6_Variational Inference Flashcards
ELBO (evidence lower bound; marginal likelihood lower bound)
F(v) := E_q[log( p(x,z) / q(z) )]
F(v) = E_q[log( p(x|y) )] - KL(q(z) || p(y))
Score Function
score function (log derivative trick)
\nabla_v log(q(z|v)) = \nabla_v q(z|v) / q(z|v)
\Leftrightarrow \nabla_v q(z|v) = \nabla_v log(q(z|v)) * q(z|v)
Natural Gradient
\tilde{\nabla}_v F(v) = F^{-1} \nabla_v F(v)
F^{-1} = (Fisher information matrix)^{-1}
Noisy Updates of Variational Parameters
v_{t+1} = v_t + \rho_t \hat{\nabla}_v F(v)
\nabla_v ELBO using the score function
\nabla_v F(v) = E_q[\nabla_v log(q(z|v)) * ( log(p(x,z) - log(q(z|v) )]
Use Monte Carlo to compute this
Change of variables
|q(z|v) dz| = |p(\varepsilon) d\varepsilon|
Reparametrisation trick
Base distribution p(\varepsilon) [normal or uniform] and a deterministic transformation z = t(\varepsilon, v) s.t. z~q(z|v). Then:
\nabla_v E_{q(z|v)}[f(z)] = E_{p(\varepsilon)}[\nabla_v f(t(\varepsilon, v))]
Note, we take the expectation w.r.t. base distribution now.
Reparametrisation ELBO gradient
\nabla_v F(v) = E_{p(\varepsilon)}[\nabla_v * ( log(p(x,t(\varepsilon, v)) - log(q(t(\varepsilon, v)|v) )]
\nabla_v F(v) = E_{p(\varepsilon)}[\nabla_z * ( log(p(x,z) - log(q(z|v) ) * \nabla_v t(\varepsilon, v)]
where z = t(\varepsilon, v)
What are the score function ELBO gradient properties
\+ Works for all models (continuous and discrete) \+ Works for a large class of variational approximations - Variance can be high, thus, slow convergence
What are the path wise gradient estimator ELBO gradient properties
- Requires differentiable models
- Requires the variational approximation to be expressed as a deterministic transformation z = t(\varepsilon, v)

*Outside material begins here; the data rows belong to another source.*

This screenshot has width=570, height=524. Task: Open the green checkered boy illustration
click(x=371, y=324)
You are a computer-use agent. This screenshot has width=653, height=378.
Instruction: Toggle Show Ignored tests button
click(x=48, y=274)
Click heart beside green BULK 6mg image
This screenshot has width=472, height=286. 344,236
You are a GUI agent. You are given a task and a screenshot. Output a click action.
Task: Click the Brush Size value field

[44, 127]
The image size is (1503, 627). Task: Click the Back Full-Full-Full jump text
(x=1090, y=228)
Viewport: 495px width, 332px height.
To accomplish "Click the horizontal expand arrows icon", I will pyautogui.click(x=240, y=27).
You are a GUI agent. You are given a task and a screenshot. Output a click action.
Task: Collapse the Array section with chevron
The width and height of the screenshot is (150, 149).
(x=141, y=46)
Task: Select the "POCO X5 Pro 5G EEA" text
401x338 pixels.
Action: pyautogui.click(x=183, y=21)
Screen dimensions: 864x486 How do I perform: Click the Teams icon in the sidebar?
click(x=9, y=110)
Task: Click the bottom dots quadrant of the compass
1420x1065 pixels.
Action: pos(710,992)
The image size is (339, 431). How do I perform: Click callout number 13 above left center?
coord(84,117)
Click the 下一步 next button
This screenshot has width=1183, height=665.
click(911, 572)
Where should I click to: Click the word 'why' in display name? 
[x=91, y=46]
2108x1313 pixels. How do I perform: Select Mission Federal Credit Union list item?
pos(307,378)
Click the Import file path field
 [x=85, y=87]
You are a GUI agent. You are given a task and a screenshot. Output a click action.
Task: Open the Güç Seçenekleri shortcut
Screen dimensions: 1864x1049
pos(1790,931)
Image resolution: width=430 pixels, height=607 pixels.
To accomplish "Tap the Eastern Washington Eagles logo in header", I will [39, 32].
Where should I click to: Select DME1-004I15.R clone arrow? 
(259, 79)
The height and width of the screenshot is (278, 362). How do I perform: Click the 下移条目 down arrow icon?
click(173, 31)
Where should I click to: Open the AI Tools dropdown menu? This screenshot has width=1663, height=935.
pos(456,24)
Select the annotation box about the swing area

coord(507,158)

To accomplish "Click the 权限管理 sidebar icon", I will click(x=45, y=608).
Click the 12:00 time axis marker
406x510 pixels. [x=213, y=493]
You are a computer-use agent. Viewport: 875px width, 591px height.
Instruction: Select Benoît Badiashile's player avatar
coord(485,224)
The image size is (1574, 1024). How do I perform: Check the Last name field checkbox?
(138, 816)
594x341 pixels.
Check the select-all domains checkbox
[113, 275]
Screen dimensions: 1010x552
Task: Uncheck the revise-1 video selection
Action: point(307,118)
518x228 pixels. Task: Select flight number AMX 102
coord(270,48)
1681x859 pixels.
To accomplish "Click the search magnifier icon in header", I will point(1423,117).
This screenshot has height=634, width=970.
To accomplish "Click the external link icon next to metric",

+ Generally lower variance
Amortised variational inference in hierarchical Bayesian models
F(v) = E_q[log(p(x,\beta,z_{1:N}) - log(q(\beta, z_{1:N} | \lambda, \phi_{1:N})],
where v = {\lambda, \phi_{1:N}}
F(v) = E_q[log(p(x,\beta,z_{1:N})]
- E_q[log(q(\beta|\lambda) + \sum_n log(q(z_n| f(x_n, \theta) )],
where \phi_n = f(x_n, \theta), f is a deep neural network
Amortised SVI (Algorithm)
- Input: data x, model p(\beta, z, x)
- Initialise global variational parameters \lambda randomly
- Repeat:
3.1 Sample \beta ~ q(\beta | \labmda)
3.2 Sample data point x_n uniformly at random
3.3 Compute stochastic natural gradients
»> \tilde\nabla_\lambda ELBO
»> \tilde\nabla_\theta ELBO
3.4 Update global parameters
»> \lambda += \rho_t \tilde\nabla_\lambda ELBO [global variational parameters]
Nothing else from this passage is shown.